7.3.08

Murmúrio do passado

Há dias, enquanto andava em arrumações no atelier, encontrei um nostálgico fragmento da História da Companhia Dramática Zeitgeist.

Trata-se de um cartaz alusivo a um dos primeiros espectáculos que produzimos (também havia flyers, mas creio que terão todos sido engolidos pela gananciosa boca do tempo…), ainda em 2005. A peça chamava-se Lascas de Atum em Betão Armado, e teve este cartaz:


A Companhia Dramática Zeitgeist sempre primou pelo empreendorismo, acreditando no esforço e premiando o espírito do-it-yourself. Para este espectáculo, os cartazes foram feitos em folhas A4, fotocopiadas até à exaustão. Recordo-me de andarmos (eu e os artistas que compunham a Companhia na altura) até inomináveis horas da madrugada a espalhar cartazes destes pelas paredes de Poço de Bispo, Olivais, Braço de Prata e redondezas…

Este espectáculo acabaria por não se realizar, dada a trágica morte do autor, Pedro Avelar, dois dias antes da apresentação (vitima de uma queda que deu ao sair do autocarro 46, junto às Portas de Benfica).

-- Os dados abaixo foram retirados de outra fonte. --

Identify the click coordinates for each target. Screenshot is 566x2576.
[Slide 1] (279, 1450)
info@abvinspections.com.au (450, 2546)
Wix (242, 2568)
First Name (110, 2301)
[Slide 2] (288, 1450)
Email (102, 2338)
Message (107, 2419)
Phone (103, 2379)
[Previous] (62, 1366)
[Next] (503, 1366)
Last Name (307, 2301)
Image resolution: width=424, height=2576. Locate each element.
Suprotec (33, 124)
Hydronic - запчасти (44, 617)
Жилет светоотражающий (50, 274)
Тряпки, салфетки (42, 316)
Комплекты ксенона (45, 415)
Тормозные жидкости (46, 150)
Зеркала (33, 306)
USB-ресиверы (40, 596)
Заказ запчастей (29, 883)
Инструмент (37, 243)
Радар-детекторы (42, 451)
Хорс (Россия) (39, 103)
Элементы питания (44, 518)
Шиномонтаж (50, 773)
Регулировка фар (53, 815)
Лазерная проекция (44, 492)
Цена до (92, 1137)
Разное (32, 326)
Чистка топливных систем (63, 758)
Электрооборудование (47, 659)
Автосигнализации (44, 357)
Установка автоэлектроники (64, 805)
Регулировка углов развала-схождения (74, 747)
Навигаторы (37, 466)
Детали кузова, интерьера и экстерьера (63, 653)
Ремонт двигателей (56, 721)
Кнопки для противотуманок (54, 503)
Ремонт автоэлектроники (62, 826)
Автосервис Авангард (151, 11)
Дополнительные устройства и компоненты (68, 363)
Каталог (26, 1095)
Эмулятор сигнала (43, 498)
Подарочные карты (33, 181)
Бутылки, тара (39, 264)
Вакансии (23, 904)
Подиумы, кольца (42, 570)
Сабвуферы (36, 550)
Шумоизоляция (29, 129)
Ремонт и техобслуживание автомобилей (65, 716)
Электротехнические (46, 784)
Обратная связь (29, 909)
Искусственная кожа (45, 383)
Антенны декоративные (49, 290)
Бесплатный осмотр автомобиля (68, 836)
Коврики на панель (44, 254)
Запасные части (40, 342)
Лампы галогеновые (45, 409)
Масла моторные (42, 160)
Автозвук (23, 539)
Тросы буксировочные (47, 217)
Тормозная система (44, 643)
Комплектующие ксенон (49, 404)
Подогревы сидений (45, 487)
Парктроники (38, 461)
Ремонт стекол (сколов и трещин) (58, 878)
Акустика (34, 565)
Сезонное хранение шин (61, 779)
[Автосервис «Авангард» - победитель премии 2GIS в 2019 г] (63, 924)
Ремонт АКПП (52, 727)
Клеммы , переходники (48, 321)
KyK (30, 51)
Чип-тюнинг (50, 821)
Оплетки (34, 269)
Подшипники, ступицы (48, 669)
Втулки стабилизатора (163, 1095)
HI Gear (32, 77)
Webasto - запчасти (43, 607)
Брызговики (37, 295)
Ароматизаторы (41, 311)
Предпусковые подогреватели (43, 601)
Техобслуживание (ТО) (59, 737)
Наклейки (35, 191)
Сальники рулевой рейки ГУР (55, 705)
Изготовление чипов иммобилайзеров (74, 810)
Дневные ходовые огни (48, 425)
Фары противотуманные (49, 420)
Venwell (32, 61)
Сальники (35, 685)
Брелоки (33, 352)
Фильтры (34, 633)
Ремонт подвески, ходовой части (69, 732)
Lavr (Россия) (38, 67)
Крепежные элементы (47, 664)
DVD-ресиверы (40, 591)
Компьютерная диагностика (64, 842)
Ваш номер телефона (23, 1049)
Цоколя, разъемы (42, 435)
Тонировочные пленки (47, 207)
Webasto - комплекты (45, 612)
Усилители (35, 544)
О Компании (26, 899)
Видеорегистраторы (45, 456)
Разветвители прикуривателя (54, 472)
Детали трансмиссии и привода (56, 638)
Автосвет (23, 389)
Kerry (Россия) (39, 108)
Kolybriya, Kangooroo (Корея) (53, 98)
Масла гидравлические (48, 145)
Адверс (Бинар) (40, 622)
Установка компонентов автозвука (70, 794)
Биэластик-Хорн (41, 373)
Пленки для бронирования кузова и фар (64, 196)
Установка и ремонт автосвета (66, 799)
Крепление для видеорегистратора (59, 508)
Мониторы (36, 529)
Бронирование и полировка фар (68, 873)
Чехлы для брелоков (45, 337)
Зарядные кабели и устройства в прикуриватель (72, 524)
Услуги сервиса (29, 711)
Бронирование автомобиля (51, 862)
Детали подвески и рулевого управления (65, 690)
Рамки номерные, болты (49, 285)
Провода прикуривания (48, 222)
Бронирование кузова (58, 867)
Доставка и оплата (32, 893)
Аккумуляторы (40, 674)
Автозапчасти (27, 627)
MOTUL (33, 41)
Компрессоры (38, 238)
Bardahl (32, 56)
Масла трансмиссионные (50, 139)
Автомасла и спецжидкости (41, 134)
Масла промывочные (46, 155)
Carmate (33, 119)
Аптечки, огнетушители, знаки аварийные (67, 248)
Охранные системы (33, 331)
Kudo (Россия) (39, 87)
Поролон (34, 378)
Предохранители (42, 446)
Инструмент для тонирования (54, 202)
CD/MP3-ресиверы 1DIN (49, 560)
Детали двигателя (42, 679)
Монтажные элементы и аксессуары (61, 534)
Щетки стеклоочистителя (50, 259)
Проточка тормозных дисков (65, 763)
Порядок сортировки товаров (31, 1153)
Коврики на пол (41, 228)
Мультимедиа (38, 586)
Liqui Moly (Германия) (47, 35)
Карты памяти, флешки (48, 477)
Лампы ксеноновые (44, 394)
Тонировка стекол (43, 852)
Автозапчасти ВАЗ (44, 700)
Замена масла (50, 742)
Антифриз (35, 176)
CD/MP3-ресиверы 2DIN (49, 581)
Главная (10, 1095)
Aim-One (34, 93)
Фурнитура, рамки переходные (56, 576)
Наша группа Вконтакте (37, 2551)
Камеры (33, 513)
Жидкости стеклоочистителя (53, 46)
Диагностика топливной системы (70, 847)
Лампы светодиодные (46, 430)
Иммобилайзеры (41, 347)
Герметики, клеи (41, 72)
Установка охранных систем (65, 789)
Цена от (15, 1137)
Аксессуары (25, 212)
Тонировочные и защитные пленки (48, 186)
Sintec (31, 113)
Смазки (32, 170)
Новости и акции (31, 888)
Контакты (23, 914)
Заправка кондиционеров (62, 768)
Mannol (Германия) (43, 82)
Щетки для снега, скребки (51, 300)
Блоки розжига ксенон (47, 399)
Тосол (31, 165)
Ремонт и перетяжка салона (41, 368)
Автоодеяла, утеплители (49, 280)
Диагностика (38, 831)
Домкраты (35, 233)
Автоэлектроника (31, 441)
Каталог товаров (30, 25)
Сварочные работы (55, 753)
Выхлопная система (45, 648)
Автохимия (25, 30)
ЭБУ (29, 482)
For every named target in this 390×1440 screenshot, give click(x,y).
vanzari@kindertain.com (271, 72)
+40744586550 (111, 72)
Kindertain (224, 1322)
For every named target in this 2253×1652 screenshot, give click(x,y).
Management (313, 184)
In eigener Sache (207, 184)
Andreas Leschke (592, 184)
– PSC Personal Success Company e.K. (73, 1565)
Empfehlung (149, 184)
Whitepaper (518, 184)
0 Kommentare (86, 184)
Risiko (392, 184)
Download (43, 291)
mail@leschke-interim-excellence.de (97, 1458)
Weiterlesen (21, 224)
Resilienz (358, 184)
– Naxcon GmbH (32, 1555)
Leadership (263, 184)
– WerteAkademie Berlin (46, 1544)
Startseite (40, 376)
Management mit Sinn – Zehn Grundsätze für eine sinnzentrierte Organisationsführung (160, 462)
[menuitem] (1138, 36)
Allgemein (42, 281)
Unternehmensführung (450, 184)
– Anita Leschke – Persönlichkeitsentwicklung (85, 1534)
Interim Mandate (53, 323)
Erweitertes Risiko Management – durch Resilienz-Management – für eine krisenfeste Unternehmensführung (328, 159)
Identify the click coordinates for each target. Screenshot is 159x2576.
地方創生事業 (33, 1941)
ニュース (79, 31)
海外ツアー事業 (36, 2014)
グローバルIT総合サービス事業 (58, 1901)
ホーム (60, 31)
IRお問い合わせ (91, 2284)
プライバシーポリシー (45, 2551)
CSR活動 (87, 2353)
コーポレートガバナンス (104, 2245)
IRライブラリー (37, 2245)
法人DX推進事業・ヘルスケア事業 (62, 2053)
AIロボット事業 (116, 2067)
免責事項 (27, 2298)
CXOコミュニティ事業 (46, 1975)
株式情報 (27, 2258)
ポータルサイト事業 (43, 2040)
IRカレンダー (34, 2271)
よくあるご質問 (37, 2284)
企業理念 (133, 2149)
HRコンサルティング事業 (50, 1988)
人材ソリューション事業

Está ainda por fazer a devida homenagem a Pedro Avelar…

5.3.08

A Pega, de Amadeu Melão

A peça A Pega, do dramaturgo português Amadeu Melão, será eventualmente um dos mais soberbos exemplos de dramaturgia avant-garde produzida no nosso país.

Trata-se de uma obra onde, como nas restantes peças deste autor, é visível um extremo virtuosismo cénico. Só este factor seria mais do que suficiente para justificar uma apresentação deste trabalho. No entanto, esta é uma peça que não se esgota num onanísta e infecundo exercício estilístico. É, antes, um exemplo acabado de excelência numa pluralidade de factores (e pluralidade será, como veremos, um conceito-chave desta peça): há um fervilhante ritmo narrativo que enleia o espectador, há profundas observações sobre a natureza humana, há ironia... Mas o elemento que eleva definitivamente esta peça, e que a configura como uma produção sem paralelo no universo dramatúrgico nacional, são os cuidados jogos linguísticos que a compõem. Amadeu Melão dá nesta peça, de uma forma que – arrisco dizê-lo – mais nenhum autor ousou fazer, um papel preponderante à Língua Portuguesa. Se este arrojado gesto impossibilita, por um lado, uma adaptação da sua peça a uma língua estrangeira, por outro, é verdade que a acção que decorre em palco terá um efeito muito mais intenso junto dos espectadores que falem português.

A palavra “pega” ocupa, pois, um lugar central nesta obra. No decorrer da peça, a palavra “pega” configura-se, aos sentidos do espectador, como uma caixa de Pandora, fecunda no seu carácter poli-semântico. Um único actor tem a cargo a execução material desta Peça, encarnando a personagem de António Pegões (que, nesta apresentação da Companhia Dramática Zeitgeist, ficará a meu cargo). António Pegões vê-se, durante a totalidade da representação, confinado às paredes do seu quarto, enquanto enceta uma luta com os seus demónios que o leva próximo da loucura. A recuperar de um desgosto amoroso, Pegões vê-se confrontado com as suas obsessões, concentrando-se no seu objecto-fetiche: uma pega de cozinha.
Este será, talvez, o nível primário da utilização conceptual da “Pega”. Mas, no decorrer da acção, irão surgir variações sobre o tema (como a referência ao pássaro, ou até ao universo tauromáquico).


Uma amostra em vídeo será disponibilizada brevemente.